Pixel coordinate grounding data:

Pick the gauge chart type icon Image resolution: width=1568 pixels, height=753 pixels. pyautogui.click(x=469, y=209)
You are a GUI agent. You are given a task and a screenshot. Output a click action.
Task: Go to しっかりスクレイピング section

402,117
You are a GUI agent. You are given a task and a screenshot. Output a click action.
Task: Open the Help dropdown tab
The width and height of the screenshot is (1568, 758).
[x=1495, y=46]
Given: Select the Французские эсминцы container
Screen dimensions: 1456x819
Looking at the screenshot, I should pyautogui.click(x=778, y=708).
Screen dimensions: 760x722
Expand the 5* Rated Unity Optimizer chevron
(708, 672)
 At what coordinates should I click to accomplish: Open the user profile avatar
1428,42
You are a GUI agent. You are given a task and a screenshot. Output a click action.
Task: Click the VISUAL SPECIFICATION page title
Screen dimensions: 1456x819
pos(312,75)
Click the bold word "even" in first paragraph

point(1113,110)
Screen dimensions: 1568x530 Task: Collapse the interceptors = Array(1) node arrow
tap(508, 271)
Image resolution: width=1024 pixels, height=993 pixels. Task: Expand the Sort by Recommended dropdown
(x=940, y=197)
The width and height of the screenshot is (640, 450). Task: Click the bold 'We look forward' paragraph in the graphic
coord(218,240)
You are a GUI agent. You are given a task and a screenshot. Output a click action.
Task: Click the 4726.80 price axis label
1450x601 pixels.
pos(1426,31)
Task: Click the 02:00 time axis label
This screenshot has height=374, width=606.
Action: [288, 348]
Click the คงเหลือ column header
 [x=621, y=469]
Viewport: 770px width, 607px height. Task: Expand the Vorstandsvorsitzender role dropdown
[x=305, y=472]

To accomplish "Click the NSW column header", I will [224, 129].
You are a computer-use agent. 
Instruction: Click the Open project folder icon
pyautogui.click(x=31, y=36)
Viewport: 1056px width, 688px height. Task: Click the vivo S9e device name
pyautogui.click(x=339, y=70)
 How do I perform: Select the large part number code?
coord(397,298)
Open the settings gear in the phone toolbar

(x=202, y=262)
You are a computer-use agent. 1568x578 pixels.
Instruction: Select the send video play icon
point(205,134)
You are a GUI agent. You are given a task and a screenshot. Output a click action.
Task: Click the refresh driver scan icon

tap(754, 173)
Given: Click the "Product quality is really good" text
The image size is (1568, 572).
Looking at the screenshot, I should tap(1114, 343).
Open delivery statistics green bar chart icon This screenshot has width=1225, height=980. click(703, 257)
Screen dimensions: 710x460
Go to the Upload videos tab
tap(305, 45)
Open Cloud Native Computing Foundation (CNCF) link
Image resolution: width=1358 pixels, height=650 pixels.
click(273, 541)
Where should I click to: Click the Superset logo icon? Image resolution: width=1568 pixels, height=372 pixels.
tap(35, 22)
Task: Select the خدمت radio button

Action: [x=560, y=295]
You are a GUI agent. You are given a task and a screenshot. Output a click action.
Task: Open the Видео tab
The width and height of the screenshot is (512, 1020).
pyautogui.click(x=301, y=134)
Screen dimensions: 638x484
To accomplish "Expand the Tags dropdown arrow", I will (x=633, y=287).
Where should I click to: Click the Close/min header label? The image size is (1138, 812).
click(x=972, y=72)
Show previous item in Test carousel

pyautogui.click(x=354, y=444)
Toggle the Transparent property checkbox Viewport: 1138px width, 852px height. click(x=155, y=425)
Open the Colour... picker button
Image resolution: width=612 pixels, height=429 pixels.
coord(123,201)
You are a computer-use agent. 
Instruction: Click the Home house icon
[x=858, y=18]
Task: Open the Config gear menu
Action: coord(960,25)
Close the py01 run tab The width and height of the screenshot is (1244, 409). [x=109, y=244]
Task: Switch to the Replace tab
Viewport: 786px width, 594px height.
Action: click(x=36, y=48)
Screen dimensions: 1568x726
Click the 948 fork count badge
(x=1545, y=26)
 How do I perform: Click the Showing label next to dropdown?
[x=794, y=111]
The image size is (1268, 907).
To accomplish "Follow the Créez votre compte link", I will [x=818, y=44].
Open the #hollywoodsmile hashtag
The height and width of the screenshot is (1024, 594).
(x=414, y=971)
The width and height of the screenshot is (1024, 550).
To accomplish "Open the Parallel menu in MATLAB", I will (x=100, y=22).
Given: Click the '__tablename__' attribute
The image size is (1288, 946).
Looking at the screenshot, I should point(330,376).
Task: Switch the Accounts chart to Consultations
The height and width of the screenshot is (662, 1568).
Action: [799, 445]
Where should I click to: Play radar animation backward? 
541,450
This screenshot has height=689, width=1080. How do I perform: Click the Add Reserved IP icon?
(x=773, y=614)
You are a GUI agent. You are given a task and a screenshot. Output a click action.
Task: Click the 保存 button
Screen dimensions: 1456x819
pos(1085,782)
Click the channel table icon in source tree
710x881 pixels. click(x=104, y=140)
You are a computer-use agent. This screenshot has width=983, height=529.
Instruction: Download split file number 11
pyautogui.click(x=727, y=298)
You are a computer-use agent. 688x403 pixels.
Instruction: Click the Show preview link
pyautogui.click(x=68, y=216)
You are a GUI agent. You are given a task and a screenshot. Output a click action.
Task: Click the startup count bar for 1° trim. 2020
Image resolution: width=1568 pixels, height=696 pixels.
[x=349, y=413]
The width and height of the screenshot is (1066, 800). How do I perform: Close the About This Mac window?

**Task brief**
Extract every line above that contains the word "chart".

**Response to the exercise**
Pick the gauge chart type icon Image resolution: width=1568 pixels, height=753 pixels. pyautogui.click(x=469, y=209)
Open delivery statistics green bar chart icon This screenshot has width=1225, height=980. click(703, 257)
Task: Switch the Accounts chart to Consultations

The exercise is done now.